Aktenzeichen L 15 SF 113/16 E
RVG § 3 Abs. 1 S. 1, § 14, § 33 Abs. 8 S. 1, § 60 Abs. 1
VV RVG Nr. 3106
Leitsatz
Wie aus den Gesetzgebungsmaterialien hervorgeht, soll die fiktive Terminsgebühr (Nr. 3106 VV RVG) auf die Fälle beschränkt werden, in denen der Rechtsanwalt eine mündliche Verhandlung durch sein Prozessverhalten erzwingen kann bzw. in denen die Berufung gegen den Gerichtsbescheid nicht möglich ist (vgl. BT-Drs. 17/11471 (neu) S. 148 und 275). (redaktioneller Leitsatz)
Verfahrensgang
S 3 R 641/14 2016-03-08 Bes SGBAYREUTH SG Bayreuth
Tenor
Die Beschwerde gegen den Beschluss des Sozialgerichts Bayreuth vom 8. März 2016 wird zurückgewiesen.
Gründe
I. Gegenstand des Verfahrens ist die Höhe des Rechtsanwaltshonorars nach dem Rechtsanwaltsvergütungsgesetz (RVG), das dem Beschwerdeführer nach Beiordnung im Rahmen der Bewilligung von Prozesskostenhilfe (PKH) aus der Staatskasse zusteht. Streitig sind die Höhe der Verfahrensgebühr sowie die Frage, ob eine Terminsgebühr festzusetzen ist. Im Klageverfahren vor dem Sozialgericht Bayreuth (SG), Az.: S 3 R 641/14 (vormals S 3 R 695/12), ging es um den Widerruf einer Klagerücknahme. Mit Beschluss vom 28.04.2015 wurde dem klägerischen Antrag auf Gewährung von PKH entsprochen; der Beschwerdeführer wurde beigeordnet. Das Verfahren vor dem SG wurde mit Gerichtsbescheid vom 21.12.2015 abgeschlossen. Gegen den Gerichtsbescheid wurde Berufung eingelegt; diese ist unter dem Az.: beim Bayerischen Landessozialgericht (BayLSG) anhängig.

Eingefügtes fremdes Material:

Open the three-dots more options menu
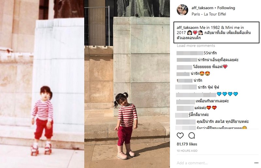The image size is (261, 168). click(256, 163)
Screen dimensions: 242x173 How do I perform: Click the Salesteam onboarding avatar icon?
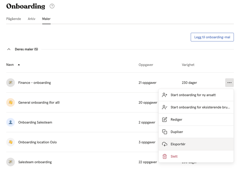click(10, 162)
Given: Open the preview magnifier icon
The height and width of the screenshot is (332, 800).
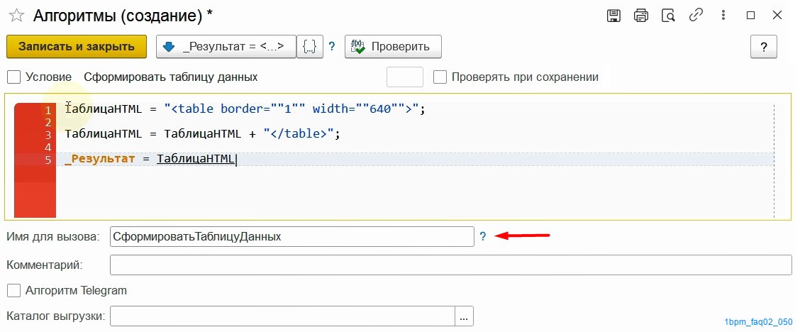Looking at the screenshot, I should click(x=667, y=15).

Am 19.01.2016 beantragte der Beschwerdeführer, seine Vergütung für das Klageverfahren in Höhe von 1.141,09 EUR festzusetzen. Dabei setzte er u. a. eine Verfahrensgebühr in Höhe von 550,00 EUR und eine Terminsgebühr in Höhe von 510,00 EUR an.

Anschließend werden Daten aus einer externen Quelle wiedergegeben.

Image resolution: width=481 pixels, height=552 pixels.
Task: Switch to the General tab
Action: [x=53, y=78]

Mit Beschluss vom 18.02.2016 setzte die Urkundsbeamtin der Geschäftsstelle die Vergütung auf 415,19 EUR fest und berücksichtigte dabei u. a. eine Verfahrensgebühr lediglich in Höhe von 450,00 EUR unter Verweis auf die konkreten Tätigkeiten des Beschwerdeführers im Verfahren sowie auf die überdurchschnittliche Schwierigkeit und den ebensolchen Umfang der anwaltlichen Tätigkeit sowie die überdurchschnittliche Bedeutung der Angelegenheit und die unterdurchschnittlichen wirtschaftlichen Verhältnisse der Partei. Die Festsetzung einer (fiktiven) Terminsgebühr lehnte die Urkundsbeamtin ab, da die Voraussetzungen von Nr. 3106 Ziff. 2 VV RVG nicht erfüllt seien. Zwar sei das Verfahren durch Gerichtsbescheid entschieden worden, jedoch könne vorliegend keine mündliche Verhandlung beantragt werden, da der Gerichtsbescheid rechtsmittelfähig sei. Hierfür falle keine Terminsgebühr an.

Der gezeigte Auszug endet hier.